Me pareció que no era el momento oportuno de seguir repartiendo comida; pero, aun a riesgo de recibir un zarpazo, serví una generosa porción de tiramisú en un plato y la puse con cuidado delante de la mujer, sobre la mesa.

—Sencillo, querida. —El gurú permaneció erguido, como si levitase sobre el asiento, imperturbable—. Mi opinión se sustenta en la perceptible realidad y en las ideas de otros muchos, otros más sabios; Chéjov, Vila-Matas, Piglia, Cortazar. Todos coinciden en que el cuento moderno se caracteriza por la falta de resolución explícita. Eso si admiten encasillar al género, cosa a la que varios se niegan de forma rotunda, Cortazar entre ellos. Además, querida —percibí cierta sorna encubierta en el apelativo repetido—, no olvides que Chéjov dijo que cuando uno ha terminado de escribir un cuento debería borrar el principio y el final.

—¿Y dónde se afirma todo eso? Bibliografía; autores, títulos, ediciones, pruebas, eso es lo que yo quiero; bi-blio-gra-fí-a.

Pensé que, si aquella mujer se ponía así por un quítame allá un no sé qué en un cuento, ¿cómo se pondría en una discusión amorosa? Mejor no averiguarlo. Además, cada uno tenemos nuestros demonios, y yo, entre borrachos, golfos, ladrones y psicóticos me muevo como el hielo en el güisqui, pero es oír hablar de cultura y quito el seguro de mi Browning.

En la mesa se hizo un silencio tenso; todas las mujeres tenían los ojos clavados en la túnica azafrán del maestro y él miraba con los suyos a un indefinido punto situado más allá de la luna orinada que colgaba frente a él, que en su día sirvió para fingir amplitud en el tugurio. Aproveché la tregua para acabar de servir las raciones de tiramisú y regresar a la barra.

—Vaya carácter —le dije a Fran mientras dejaba sobre el mostrador la fuente vacía y apuraba el güisqui que había quedado en el vaso a mi marcha, del que ya habían desaparecido los cubitos de hielo.

—Mujeres, qué te voy a contar a ti.

—¡Oiga, usted!

Me volví atraído por el grito.
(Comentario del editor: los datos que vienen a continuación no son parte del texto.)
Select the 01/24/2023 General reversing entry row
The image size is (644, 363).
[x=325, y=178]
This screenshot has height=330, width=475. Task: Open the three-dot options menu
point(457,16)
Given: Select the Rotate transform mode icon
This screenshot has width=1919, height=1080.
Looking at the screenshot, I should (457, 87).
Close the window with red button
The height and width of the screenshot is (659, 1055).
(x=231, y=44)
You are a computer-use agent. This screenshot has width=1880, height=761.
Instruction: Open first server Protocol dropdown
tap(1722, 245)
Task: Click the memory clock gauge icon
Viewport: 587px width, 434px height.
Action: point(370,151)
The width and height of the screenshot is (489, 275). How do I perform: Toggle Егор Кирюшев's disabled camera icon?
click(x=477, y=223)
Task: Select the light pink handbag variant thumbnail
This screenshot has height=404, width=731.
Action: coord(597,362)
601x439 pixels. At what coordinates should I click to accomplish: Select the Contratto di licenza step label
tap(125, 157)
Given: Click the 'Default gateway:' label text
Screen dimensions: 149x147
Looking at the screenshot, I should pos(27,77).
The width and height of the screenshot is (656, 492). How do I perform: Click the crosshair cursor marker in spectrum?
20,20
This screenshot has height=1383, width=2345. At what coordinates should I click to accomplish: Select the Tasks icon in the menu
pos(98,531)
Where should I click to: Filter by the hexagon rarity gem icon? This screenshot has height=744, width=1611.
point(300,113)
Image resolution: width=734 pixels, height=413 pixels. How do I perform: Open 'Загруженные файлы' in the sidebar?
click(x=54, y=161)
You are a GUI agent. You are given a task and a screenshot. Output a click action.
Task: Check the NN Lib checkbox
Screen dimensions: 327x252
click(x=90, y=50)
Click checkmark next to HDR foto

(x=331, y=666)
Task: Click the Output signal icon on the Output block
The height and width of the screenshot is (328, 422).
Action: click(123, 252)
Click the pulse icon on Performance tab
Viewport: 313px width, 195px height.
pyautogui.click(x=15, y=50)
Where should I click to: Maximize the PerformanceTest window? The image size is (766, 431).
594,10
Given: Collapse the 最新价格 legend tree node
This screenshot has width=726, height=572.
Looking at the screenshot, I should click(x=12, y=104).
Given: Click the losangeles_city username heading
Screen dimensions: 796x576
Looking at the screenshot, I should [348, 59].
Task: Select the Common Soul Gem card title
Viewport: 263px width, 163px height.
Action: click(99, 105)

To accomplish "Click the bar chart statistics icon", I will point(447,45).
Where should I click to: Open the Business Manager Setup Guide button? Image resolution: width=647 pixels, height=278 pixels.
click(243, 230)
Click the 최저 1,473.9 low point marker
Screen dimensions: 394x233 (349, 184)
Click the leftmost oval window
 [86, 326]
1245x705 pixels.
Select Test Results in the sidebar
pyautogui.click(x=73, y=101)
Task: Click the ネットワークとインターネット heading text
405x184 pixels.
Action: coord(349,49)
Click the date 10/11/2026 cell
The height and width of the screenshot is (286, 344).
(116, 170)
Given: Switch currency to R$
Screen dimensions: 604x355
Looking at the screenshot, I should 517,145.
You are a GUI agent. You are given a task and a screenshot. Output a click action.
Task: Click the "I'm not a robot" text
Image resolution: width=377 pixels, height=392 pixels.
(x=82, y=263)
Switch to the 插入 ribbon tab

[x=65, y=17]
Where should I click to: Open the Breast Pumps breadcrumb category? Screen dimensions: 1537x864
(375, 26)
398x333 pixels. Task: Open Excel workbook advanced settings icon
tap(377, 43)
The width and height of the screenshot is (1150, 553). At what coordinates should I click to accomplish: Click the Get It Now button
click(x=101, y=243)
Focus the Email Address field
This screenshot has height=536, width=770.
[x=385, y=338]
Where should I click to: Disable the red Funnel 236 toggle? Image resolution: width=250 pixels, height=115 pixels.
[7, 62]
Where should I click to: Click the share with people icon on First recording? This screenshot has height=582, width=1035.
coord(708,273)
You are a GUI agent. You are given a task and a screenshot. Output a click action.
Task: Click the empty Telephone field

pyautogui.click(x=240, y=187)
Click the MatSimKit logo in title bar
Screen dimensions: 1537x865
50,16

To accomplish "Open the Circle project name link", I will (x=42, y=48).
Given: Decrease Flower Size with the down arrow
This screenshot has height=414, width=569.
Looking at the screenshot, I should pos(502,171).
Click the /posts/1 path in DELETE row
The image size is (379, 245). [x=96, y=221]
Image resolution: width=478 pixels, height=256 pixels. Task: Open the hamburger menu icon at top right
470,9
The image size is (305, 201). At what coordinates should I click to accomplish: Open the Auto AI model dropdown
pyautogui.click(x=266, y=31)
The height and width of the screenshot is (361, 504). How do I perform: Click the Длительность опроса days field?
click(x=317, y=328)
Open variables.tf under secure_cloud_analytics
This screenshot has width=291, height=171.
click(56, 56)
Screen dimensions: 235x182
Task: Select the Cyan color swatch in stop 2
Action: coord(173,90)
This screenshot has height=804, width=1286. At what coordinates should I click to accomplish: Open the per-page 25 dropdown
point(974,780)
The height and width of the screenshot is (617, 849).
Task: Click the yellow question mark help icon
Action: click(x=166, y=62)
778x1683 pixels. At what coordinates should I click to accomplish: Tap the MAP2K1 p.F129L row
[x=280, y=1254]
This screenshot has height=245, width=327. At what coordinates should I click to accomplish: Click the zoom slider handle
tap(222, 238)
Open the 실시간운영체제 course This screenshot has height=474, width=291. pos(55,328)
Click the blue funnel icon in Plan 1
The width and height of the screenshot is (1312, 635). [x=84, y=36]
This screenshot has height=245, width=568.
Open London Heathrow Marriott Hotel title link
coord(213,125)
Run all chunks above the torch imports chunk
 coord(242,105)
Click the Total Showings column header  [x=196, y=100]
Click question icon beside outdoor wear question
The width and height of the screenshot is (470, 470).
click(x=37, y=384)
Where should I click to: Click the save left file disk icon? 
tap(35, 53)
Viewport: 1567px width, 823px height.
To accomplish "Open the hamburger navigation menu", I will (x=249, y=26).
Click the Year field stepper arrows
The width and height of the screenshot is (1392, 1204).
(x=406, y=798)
La misma mujer que antes se empecinaba en pedir explicaciones agitaba un brazo en mi dirección. Deduje que su intención era llevarme de vuelta a la mesa. Me acerqué.

—¿Me hablaba a mí?

—A quién si no. ¿Usted llama a esto tiramisú? —Como por encanto, había desaparecido su acento.

—Por supuesto, señora, el mejor que jamás haya usted probado; desciendo del mismo Casanova.

—¿Y dónde está el mascarpone?

—Desde luego no en el tiramisú, eso puedo asegúraselo. Ahí no encontrará nada que no sea huevo, azúcar, bizcochos savoiardi, café expreso y cacao en polvo.

Ya me estaba hartando de tanta impertinencia. De letras entiendo una mierda, pero no estaba dispuesto a tolerar idioteces sobre mis artes culinarias.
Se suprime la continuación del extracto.